◆ Problem to work on: Wherever the listing has a line with the string "answer", copy that line out.

START Provided records

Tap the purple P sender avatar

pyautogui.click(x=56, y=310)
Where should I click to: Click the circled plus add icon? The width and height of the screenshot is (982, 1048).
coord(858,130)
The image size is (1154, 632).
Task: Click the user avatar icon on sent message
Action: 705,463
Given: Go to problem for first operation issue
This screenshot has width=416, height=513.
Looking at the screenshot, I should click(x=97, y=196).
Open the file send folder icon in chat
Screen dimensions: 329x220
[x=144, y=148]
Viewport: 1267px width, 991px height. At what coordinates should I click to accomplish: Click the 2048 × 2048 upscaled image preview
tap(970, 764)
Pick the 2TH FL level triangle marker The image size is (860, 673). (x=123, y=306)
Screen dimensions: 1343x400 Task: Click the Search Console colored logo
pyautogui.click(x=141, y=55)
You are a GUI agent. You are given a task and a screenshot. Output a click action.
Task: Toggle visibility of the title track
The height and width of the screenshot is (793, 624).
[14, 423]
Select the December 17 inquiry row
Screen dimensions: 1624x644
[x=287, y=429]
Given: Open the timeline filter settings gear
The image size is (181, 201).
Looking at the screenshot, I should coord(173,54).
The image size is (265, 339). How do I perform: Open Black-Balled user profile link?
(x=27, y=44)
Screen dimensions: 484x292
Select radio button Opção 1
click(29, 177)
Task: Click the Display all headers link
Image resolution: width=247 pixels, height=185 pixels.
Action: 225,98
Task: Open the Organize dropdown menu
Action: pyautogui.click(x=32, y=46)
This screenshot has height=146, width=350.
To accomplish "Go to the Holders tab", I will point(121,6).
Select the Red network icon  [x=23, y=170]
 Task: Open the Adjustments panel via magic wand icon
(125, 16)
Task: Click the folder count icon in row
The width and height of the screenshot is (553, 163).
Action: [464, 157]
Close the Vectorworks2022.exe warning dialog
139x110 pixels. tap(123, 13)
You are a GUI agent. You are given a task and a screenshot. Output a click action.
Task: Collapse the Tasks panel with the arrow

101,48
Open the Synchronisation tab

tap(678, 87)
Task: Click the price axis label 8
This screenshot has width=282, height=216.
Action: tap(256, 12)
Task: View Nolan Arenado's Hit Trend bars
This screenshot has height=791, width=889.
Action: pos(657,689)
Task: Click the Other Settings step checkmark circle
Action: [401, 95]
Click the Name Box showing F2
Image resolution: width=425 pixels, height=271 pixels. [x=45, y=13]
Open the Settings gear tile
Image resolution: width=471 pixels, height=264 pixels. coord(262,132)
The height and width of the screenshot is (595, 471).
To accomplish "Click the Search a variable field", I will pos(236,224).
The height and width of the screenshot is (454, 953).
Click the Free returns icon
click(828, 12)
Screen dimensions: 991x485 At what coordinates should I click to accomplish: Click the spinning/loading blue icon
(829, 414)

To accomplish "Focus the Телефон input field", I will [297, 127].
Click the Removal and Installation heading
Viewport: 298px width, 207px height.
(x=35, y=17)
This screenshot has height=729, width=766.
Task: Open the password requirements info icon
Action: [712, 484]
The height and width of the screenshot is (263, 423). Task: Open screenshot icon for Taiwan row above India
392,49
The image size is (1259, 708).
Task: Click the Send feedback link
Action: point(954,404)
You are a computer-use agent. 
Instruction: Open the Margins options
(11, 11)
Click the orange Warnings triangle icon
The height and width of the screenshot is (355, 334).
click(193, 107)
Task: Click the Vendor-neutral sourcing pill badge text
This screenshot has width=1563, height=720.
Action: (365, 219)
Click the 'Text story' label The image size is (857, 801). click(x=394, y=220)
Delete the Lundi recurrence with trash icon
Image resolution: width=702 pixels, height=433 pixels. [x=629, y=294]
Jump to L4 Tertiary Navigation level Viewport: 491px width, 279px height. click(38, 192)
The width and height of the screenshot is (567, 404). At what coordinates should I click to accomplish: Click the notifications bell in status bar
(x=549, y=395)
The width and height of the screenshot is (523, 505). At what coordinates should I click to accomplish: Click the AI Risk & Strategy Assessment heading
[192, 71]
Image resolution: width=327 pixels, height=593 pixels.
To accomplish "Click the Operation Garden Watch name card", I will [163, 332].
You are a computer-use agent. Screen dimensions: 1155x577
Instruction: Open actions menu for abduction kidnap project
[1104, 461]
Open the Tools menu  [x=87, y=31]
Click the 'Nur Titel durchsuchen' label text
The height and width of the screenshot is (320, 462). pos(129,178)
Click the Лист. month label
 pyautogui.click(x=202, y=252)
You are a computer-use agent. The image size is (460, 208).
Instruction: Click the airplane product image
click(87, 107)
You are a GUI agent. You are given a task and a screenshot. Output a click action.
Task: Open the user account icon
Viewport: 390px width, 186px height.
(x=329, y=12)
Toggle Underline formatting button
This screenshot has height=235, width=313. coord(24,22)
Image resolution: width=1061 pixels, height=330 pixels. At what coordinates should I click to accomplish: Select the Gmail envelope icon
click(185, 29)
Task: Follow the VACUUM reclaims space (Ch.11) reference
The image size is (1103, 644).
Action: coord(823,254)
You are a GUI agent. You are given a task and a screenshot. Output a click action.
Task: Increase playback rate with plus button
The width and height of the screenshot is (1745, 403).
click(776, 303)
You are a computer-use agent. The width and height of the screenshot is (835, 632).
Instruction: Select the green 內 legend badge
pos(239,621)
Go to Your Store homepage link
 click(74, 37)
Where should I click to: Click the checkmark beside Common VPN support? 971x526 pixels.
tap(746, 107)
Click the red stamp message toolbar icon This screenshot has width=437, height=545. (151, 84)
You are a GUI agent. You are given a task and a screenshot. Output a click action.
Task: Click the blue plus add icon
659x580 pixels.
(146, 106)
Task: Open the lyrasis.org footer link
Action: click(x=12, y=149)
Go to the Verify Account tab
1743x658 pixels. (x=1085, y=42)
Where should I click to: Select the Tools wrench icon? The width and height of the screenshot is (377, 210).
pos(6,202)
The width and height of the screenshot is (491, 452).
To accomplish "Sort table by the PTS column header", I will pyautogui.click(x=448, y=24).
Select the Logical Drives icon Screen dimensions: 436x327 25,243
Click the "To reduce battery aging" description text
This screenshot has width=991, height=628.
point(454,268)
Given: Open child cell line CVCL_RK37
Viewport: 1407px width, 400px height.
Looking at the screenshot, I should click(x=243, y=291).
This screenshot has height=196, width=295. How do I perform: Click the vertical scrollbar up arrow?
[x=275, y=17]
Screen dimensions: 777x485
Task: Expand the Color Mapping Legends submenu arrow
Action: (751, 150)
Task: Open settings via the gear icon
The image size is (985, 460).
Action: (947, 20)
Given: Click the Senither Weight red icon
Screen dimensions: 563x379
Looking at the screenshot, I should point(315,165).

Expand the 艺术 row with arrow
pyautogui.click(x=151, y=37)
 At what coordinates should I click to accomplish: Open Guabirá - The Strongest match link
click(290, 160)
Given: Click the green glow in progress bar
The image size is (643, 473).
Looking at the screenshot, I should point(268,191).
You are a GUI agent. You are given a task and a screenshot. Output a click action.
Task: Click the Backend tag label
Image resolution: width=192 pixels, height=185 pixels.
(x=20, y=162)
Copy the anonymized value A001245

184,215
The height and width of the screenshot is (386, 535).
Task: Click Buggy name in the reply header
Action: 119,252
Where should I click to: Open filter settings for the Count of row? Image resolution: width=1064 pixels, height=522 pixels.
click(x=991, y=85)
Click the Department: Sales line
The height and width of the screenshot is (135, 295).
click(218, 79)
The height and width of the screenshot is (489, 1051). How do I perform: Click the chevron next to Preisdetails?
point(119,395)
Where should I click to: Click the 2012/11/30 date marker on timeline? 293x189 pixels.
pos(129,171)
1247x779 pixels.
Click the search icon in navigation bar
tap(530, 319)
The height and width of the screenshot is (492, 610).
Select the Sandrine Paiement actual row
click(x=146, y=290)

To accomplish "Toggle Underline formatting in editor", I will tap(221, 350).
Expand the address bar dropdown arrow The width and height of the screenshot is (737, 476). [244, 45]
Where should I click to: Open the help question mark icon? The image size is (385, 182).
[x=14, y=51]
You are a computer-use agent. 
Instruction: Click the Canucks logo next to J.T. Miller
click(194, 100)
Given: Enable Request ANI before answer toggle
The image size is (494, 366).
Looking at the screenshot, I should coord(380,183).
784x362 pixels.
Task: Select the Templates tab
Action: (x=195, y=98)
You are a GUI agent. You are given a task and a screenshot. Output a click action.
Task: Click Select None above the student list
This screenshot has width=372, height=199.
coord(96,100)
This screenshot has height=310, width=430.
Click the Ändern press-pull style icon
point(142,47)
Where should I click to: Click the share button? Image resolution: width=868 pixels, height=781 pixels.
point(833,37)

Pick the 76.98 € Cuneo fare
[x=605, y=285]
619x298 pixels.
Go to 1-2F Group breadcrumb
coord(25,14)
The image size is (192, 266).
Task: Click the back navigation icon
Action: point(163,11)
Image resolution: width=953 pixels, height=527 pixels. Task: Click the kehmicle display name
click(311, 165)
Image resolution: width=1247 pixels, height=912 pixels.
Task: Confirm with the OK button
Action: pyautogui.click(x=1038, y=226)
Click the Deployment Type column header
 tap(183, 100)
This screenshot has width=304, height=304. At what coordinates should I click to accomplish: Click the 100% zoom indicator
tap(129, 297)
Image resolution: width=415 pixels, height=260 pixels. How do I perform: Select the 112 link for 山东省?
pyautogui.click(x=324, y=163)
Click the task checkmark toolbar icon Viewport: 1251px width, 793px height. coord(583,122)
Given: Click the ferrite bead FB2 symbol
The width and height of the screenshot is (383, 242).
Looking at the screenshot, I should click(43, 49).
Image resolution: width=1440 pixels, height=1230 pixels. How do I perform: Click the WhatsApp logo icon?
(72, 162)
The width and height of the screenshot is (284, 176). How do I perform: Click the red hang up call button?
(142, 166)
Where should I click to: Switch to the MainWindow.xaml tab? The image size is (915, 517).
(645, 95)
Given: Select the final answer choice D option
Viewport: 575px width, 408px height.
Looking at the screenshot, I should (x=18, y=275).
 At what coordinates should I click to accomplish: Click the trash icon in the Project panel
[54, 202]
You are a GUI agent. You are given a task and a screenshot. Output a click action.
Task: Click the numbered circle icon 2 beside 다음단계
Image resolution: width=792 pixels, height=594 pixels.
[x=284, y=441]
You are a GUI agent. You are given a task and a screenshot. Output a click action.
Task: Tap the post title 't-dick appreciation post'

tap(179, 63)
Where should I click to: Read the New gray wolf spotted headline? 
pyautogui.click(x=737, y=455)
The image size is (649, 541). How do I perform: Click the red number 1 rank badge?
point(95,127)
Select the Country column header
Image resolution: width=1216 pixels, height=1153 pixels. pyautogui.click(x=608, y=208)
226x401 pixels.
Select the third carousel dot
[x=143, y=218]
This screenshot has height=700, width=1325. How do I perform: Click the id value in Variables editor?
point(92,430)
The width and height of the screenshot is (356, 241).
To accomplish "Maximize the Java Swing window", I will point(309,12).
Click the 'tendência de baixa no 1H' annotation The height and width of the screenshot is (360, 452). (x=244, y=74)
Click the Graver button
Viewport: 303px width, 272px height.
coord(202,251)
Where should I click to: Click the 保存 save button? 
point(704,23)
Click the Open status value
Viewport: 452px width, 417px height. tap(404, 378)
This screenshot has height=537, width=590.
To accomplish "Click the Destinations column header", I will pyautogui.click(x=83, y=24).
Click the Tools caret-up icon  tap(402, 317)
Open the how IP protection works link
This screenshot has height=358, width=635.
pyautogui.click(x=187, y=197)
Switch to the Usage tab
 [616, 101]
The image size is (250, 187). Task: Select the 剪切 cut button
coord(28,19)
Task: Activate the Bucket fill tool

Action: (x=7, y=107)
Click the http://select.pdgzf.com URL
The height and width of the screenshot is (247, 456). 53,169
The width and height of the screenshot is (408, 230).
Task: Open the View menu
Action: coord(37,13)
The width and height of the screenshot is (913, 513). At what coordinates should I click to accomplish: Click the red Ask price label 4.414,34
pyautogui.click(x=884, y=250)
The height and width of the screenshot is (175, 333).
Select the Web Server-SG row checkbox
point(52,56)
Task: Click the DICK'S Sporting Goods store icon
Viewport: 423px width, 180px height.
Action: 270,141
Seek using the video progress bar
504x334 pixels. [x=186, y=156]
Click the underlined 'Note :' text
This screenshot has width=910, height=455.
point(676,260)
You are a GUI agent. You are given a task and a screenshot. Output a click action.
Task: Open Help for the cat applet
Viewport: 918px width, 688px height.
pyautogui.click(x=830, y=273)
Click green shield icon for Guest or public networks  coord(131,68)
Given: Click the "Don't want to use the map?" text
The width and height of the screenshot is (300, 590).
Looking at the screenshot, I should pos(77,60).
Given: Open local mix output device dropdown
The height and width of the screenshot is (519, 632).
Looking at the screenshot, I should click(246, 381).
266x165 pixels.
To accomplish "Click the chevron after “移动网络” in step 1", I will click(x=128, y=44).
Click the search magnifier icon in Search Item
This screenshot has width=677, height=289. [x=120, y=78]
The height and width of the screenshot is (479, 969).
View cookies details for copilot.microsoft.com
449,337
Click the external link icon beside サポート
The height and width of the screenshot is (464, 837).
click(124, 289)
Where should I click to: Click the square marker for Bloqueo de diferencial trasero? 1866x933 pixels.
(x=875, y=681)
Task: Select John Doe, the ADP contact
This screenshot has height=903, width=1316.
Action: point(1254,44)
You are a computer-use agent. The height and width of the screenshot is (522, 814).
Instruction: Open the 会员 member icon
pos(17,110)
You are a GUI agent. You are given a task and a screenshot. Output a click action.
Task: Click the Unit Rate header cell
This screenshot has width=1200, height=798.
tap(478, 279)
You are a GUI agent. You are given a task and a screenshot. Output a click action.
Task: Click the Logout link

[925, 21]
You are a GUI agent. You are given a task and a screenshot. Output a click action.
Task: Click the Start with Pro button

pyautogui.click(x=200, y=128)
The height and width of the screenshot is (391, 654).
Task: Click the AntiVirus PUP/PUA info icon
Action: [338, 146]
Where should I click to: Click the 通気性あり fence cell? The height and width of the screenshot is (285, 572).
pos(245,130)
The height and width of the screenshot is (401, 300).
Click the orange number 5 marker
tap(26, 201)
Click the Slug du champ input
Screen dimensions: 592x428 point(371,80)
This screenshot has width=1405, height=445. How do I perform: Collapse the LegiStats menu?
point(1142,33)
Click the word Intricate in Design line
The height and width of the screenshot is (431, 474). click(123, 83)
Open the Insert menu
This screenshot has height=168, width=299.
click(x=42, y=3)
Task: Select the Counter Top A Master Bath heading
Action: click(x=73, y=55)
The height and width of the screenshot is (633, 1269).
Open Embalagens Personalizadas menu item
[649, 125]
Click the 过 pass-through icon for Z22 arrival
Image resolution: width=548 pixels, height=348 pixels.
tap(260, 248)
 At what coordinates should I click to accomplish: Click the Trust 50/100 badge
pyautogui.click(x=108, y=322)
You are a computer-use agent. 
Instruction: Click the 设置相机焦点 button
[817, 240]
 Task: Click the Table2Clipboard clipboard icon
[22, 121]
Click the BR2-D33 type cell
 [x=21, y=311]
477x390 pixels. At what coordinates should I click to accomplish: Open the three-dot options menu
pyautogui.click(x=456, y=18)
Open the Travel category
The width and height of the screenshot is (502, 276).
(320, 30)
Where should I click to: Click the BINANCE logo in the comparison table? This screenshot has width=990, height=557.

END Provided records

◆ Result for this exercise:
Given: Enable Request ANI before answer toggle
Given: Select the final answer choice D option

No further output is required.